Despite the excellent diagnostic accuracy of CBCT, this imaging method needs some caution; for example, field of view adjustment should be considered, to use the lowest radiation dose possible on the patients [25-27]. According to the latest statement of American Association of Endodontists/American Academy of Oral and Maxillofacial Radiology Position, CBCT imaging should be the method of choice for diagnosing patients presenting with conflicting or nonspecific clinical signs and symptoms [28]. Additionally, it is important to note that AP is the final diagnosis of a clinical condition, and CBCT can only detect imaging alteration and, consequently, help clinicians to predict AP. Therefore, the suspected cases should be referred for further evaluation after the imaging process. Finally, as with any medical technology, careful consideration of radiation exposure and associated risks is crucial. Further investigations could explore optimized imaging protocols and dose-reduction strategies to ensure patient safety while maximizing diagnostic benefits.

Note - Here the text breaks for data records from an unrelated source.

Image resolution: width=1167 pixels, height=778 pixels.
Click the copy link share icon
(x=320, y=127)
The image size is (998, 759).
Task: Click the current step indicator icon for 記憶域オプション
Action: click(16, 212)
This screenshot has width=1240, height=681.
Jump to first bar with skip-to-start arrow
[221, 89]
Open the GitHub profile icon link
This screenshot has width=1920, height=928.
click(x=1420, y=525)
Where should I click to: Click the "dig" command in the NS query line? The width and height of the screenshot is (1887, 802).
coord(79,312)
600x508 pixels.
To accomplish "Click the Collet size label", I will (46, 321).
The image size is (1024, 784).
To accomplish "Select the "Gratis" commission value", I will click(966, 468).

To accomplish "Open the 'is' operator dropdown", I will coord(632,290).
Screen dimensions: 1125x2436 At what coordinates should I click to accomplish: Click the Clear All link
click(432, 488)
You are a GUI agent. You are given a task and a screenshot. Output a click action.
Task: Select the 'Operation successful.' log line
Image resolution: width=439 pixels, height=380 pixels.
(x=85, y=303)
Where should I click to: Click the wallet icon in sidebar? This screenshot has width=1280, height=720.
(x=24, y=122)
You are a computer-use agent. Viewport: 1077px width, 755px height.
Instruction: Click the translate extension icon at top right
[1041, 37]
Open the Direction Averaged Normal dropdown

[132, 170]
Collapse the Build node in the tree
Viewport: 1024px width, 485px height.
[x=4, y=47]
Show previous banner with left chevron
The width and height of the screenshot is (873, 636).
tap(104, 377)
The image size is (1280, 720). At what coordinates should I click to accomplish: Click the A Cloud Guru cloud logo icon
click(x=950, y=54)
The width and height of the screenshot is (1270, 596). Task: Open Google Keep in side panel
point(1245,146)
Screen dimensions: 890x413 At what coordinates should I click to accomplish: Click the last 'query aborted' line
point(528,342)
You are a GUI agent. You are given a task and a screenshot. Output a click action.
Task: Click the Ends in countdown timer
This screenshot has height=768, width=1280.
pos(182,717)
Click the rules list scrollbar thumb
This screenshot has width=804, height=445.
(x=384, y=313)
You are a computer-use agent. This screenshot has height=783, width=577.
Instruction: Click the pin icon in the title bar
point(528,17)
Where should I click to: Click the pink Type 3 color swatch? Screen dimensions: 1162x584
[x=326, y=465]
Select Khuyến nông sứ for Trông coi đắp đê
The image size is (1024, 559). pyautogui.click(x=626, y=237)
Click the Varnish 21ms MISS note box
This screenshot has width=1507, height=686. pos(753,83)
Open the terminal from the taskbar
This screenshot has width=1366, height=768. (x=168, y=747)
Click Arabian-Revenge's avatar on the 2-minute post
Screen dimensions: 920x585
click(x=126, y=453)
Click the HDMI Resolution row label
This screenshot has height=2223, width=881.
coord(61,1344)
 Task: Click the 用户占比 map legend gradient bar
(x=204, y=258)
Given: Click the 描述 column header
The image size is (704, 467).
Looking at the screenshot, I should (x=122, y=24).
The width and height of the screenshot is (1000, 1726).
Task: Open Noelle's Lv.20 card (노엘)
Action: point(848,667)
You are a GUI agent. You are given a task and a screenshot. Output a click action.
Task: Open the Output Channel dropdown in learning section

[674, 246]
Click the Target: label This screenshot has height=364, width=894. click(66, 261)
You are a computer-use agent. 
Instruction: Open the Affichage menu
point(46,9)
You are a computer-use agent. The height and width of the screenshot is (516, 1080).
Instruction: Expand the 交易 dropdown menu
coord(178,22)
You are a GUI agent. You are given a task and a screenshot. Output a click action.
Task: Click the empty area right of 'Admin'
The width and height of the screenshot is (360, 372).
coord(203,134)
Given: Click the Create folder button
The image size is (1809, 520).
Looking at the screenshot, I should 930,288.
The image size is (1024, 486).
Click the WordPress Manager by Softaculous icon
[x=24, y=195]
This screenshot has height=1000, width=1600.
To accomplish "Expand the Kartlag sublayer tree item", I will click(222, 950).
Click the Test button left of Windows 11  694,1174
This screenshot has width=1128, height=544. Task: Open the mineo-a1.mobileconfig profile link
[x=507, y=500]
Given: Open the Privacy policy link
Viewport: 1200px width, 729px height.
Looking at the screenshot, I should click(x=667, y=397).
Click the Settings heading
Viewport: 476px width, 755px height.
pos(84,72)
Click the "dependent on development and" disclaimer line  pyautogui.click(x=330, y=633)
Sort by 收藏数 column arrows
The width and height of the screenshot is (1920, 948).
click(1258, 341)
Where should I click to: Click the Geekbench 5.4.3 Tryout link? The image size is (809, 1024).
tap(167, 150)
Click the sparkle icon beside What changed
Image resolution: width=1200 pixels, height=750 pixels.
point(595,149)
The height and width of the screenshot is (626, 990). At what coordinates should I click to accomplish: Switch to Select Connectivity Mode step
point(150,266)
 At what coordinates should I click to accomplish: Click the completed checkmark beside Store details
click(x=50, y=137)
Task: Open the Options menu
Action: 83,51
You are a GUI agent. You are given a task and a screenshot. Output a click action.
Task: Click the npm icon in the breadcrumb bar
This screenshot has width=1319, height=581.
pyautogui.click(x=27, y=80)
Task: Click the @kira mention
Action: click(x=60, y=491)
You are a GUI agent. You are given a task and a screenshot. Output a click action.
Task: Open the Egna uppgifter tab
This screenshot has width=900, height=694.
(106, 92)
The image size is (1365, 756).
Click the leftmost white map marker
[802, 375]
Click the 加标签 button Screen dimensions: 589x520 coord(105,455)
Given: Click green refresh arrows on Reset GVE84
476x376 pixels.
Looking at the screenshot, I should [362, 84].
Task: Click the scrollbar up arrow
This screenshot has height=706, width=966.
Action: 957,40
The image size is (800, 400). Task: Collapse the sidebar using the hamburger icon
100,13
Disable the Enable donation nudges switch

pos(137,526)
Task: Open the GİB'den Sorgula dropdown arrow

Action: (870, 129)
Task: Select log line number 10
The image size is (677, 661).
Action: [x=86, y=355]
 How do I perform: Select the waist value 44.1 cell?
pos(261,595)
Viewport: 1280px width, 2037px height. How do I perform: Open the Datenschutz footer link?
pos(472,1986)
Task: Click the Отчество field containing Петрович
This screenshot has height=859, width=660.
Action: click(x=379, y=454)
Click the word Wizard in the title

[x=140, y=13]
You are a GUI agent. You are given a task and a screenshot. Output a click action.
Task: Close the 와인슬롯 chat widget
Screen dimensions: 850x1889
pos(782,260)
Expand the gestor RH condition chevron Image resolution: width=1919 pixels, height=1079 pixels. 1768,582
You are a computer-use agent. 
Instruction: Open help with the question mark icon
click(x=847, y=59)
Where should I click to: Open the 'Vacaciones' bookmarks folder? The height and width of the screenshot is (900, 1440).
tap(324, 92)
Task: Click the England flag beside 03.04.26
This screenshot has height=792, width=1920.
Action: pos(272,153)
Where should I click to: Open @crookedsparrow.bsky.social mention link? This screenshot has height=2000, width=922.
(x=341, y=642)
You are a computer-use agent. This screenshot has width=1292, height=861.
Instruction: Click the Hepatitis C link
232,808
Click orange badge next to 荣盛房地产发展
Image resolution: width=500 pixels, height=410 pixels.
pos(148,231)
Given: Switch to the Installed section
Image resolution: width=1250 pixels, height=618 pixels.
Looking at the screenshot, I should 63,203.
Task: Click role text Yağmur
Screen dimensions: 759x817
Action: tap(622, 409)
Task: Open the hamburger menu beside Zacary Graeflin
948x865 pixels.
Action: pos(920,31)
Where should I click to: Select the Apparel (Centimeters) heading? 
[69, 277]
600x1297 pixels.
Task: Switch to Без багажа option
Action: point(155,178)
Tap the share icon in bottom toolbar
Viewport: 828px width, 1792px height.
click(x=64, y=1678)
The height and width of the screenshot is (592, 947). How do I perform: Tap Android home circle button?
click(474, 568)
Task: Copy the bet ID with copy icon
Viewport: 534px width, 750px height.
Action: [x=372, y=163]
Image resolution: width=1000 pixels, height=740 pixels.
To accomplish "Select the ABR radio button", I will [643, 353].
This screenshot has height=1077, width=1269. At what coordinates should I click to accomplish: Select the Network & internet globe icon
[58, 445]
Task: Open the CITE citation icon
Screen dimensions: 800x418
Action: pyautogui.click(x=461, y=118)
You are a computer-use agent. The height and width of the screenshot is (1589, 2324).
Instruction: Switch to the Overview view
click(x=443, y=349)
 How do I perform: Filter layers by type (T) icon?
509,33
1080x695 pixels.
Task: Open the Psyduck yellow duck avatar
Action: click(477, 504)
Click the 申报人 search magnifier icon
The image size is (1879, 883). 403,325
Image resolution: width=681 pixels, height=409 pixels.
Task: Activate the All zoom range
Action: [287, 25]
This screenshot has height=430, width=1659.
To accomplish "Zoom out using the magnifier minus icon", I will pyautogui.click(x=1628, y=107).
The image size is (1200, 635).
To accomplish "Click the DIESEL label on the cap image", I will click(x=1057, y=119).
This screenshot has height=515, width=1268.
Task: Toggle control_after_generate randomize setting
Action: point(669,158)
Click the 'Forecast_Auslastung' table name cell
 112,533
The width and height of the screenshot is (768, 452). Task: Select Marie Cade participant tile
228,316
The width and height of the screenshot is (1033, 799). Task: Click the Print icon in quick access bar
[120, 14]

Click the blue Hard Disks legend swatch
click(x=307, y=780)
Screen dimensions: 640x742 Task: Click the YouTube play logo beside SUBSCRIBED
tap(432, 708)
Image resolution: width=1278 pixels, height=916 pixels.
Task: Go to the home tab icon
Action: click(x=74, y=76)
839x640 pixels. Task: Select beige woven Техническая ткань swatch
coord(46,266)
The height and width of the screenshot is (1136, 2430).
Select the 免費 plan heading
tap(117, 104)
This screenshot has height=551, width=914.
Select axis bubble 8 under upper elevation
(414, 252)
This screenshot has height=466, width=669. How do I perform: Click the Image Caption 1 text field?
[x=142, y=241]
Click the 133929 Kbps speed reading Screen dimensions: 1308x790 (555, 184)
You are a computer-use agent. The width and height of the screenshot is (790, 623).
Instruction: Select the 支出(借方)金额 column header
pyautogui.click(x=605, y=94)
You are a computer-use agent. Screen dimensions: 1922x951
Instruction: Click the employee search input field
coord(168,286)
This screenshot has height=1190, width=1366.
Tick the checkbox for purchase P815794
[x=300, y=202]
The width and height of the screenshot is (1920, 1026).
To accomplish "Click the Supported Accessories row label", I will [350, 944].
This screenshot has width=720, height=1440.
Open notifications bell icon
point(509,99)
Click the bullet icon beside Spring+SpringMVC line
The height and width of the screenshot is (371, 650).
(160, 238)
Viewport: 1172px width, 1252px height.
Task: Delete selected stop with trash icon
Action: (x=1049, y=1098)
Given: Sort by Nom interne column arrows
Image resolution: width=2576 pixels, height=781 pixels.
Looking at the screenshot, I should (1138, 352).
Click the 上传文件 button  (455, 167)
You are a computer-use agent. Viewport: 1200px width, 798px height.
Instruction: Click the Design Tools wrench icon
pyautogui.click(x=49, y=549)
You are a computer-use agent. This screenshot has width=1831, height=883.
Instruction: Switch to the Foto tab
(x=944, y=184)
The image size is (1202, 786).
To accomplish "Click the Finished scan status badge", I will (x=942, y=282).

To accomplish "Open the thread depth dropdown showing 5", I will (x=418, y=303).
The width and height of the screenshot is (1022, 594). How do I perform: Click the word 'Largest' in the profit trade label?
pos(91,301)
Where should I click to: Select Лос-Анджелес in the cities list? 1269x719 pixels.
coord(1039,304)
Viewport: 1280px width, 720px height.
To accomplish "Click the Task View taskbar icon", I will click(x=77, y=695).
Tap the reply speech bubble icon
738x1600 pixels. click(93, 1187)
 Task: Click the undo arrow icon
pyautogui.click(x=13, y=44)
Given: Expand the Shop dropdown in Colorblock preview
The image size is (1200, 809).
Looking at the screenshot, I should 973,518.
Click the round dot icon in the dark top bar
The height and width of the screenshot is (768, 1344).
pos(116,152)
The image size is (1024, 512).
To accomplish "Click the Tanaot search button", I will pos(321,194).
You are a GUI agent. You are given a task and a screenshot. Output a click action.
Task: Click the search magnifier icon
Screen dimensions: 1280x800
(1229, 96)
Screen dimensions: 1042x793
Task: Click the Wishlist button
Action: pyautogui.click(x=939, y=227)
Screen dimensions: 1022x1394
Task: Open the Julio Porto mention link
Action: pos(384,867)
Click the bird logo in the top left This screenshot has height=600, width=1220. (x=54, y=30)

A limitation of our current systematic review and metaanalysis was the high statistical heterogeneity observed among the included studies for most estimates. To explore the sources of this heterogeneity, we conducted subgroup analyses by publication date, study region, and sample size; we found that the given factors could explain the heterogeneity between studies. It is also worth noting that publication bias does not account for the observed heterogeneity. Additionally, Galbraith plots identified no outlier studies as potential sources of heterogeneity regarding the diagnostic indices. Finally, some studies could partly justify the heterogeneity according to leave-one-out meta-analyses. Overall, high heterogeneity is expected when conducting a meta-analysis of frequency measures [29,30]. However, it is recommended that more homogeneous surveys are conducted to improve the validity of the results.
Conclusions
The results of this systematic review and meta-analysis indicate that CBCT imaging has excellent diagnostic accuracy in detecting the apical radiolucencies for AP. We also found that CBCT has better discriminant test performance for AP than digital radiography. Future research endeavours might investigate comparative effectiveness studies, examining the clinical outcomes and cost-effectiveness of CBCT-guided treatment strategies compared to conventional approaches. Longitudinal studies could provide insights into the impact of CBCT on treatment success rates, patient satisfaction, and long-term prognosis.